# Fractions, theory: rational numbers, sorting fractions by bringing them to the same denominator or common numerator

## Fractions and rational numbers Q

### Link between fractions and rational numbers Q

• All these fractions: 3/4; 6/8; ...; 27/36; ... that are set by reducing (or by expanding) represent the same amount, a unique rational number: 3/4
• So 3/4 has a double meaning: as a fraction and as a rational number.
• Fractions with denominator 1 and those set up by expanding (multiplying both their numerators and denominators by the same non-zero number) are also contained in the set of rational numbers, for example, 3/1 = 6/2 = ... = 18/6 = ... They may be substituted for each other.
• The integer 0 may be replaced by an infinite number of counter fractions with numerator 0.

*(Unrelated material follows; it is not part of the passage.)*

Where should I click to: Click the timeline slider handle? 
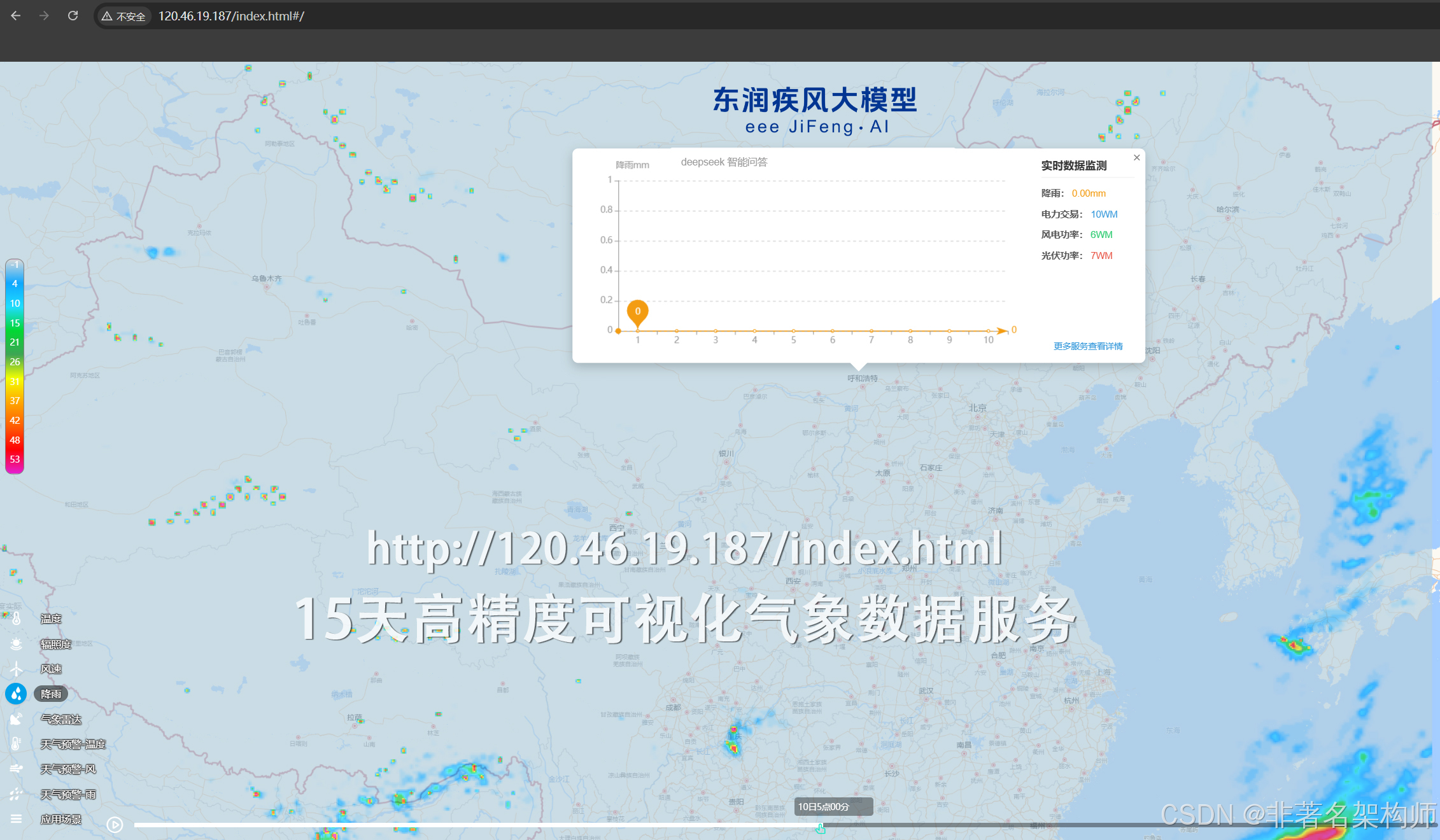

### Rational numbers sorting by their value:

• As in the case of natural or whole numbers, we have for rational numbers: r1 < r2, r1 = r2 or r1 > r2.
• To sort fractions by their value we bring them to the same denominator and so the numerators will give the order of magnitude;
• 7/12 = (7 * 5) / (12 * 5) = 35/60
• 11/20 = (11 * 3) / (20 * 3) = 33/60
• 35/60 > 33/60, so 7/12 > 11/20

• #### If two negative fractions have the same denominator, the fraction with the larger numerator is the smaller fraction.

• Sometimes it is easier to bring fractions to the same numerator:
• 3/15 = (3 * 5) / (15 * 5) = 15/75
• 5/28 = (5 * 3) / (28 * 3) = 15/84
• 15/75 > 15/84 => 3/15 > 5/28

### A rational number does not have a unique successor nor a unique predecessor.

• In the set of rational numbers there is not the lowest nor there is the highest number. A rational number does not have a unique successor nor a unique predecessor.